There is only one published study of masks regarding this new coronavirus (SARS-CoV-2), from South Korea:
Four patients known to be infected with SARS-CoV-2 put on masks and then were individually seated at a table containing an open viral culture dish.
They coughed through surgical medical masks. The culture plates grew the virus in abundance
Then the experiment was repeated with fresh culture plates while the patients coughed through N35 respirators. The culture plates again grew the virus in abundance.
What’s more, the mask surfaces were detected to have more SARS-CoV-2 virus on their outside layer than on the inside. This was explained by the wicking action of the mask material.
This validates the concern of many medical people, that the wearing of masks by the general public might end up promoting disease transmission.
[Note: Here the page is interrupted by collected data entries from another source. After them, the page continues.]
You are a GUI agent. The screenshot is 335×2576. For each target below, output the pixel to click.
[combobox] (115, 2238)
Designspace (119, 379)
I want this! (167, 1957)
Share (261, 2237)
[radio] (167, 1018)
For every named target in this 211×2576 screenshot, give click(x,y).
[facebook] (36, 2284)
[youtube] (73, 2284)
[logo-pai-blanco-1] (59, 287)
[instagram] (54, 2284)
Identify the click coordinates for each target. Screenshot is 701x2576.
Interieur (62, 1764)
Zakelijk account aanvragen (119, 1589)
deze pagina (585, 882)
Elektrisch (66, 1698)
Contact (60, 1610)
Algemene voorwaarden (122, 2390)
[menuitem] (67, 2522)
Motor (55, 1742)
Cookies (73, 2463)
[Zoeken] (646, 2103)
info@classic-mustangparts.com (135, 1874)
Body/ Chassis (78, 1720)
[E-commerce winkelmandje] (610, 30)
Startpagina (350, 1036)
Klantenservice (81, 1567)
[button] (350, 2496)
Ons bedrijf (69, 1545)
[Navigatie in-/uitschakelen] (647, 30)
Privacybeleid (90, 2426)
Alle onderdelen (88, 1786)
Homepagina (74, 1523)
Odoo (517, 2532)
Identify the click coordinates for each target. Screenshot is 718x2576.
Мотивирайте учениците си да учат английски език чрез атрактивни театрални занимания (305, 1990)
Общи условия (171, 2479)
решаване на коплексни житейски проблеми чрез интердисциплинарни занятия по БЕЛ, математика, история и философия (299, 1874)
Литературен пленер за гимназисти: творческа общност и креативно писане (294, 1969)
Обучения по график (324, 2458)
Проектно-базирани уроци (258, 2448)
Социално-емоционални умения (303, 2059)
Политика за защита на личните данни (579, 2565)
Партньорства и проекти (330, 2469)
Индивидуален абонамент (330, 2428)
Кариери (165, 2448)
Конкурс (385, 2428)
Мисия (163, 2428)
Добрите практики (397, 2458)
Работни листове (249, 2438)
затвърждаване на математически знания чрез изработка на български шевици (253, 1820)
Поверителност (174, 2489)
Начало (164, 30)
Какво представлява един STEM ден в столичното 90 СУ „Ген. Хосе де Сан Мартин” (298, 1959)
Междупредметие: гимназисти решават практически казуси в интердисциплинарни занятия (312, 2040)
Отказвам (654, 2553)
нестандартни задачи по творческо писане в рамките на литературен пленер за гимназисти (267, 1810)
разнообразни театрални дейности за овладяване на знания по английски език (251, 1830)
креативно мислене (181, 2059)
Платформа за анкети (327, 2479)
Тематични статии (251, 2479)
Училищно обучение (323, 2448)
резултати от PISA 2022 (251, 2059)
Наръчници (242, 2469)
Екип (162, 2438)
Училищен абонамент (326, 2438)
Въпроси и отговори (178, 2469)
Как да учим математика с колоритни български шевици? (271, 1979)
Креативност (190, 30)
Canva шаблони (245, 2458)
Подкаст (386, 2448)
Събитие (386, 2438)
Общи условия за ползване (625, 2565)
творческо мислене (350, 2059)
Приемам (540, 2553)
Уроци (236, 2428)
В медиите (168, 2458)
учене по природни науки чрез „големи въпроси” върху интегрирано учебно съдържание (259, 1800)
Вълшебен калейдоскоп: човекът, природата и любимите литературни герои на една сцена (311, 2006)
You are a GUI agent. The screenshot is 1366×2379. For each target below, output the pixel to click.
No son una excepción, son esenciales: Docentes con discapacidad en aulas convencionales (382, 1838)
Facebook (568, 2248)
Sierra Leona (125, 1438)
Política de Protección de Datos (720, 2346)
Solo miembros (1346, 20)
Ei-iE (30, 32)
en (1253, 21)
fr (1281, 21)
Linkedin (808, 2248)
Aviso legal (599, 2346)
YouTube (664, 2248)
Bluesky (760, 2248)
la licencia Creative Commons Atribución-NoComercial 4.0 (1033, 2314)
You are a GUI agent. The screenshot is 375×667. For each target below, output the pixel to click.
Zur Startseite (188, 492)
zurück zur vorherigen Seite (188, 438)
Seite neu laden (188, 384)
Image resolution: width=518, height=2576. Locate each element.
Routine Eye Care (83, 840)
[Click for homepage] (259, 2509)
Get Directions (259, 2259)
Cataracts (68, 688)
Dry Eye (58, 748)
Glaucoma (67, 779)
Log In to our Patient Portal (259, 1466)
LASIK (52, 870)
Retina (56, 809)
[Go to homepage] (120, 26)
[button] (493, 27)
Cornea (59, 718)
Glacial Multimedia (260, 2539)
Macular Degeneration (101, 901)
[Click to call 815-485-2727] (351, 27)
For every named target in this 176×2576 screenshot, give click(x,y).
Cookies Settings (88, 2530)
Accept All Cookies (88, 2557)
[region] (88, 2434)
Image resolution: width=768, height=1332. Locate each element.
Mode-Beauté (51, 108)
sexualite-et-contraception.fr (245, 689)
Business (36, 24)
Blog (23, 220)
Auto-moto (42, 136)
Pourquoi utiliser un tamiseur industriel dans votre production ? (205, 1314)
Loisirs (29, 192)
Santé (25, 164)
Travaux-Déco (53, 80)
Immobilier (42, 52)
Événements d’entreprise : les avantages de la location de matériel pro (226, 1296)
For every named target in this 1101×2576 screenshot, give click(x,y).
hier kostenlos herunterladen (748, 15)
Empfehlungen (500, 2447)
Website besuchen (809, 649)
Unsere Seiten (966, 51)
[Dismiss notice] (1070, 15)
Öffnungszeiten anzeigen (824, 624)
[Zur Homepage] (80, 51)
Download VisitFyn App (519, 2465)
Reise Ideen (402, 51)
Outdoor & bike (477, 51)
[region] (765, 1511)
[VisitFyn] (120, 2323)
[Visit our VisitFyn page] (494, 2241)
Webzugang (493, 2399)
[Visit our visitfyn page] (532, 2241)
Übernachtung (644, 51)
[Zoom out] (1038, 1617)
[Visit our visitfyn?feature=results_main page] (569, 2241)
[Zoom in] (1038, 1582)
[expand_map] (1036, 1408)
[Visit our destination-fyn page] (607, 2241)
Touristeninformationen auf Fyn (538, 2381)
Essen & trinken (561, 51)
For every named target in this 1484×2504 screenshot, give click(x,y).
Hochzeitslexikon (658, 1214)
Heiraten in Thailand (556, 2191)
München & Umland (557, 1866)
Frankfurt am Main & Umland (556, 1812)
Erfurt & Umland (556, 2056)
The British Medical Journal recently published a summary of past studies on the effectiveness of medical masks in preventing viral infections. They failed to show effectiveness of masks.
The studies included some coronavirus testing, but as they were done before the outbreak of this new SARS-CoV-2 strain, none of them actually tested for the particular virus that is causing the current scene.
The World Health Organization (WHO) advises that if you are healthy, you only need to wear a mask if you are taking care of a person with suspected SARS-CoV-2 infection.
Japan’s Ministry of Health. Labor and Welfare officially admits that the effectiveness of wearing a face mask to protect from contracting viruses is “limited”.
They state, “If you wear a face mask in confined, badly ventilated spaces, it might help avoid catching droplets emitted from others but if you are in an open-air environment, the use of face mask [sic] is not very efficient.”
China recommends surgical masks according to their 3-tier risk rating: surgical mask for people at moderate risk, disposable mask for people at low risk, and no need for mask for people at very low risk, or, the latter can wear cloth masks.
In Hong Kong the Department of Health says masks are advised for people who are ill or have some symptoms, and for anyone taking public transportation or staying in crowded places.
Singapore’s Ministry of Health advises wearing a mask if you have respiratory symptoms, such as a cough or runny nose.
Contrary to the belief of many, the CDC advice is a recommendation, and is not a mandate or law.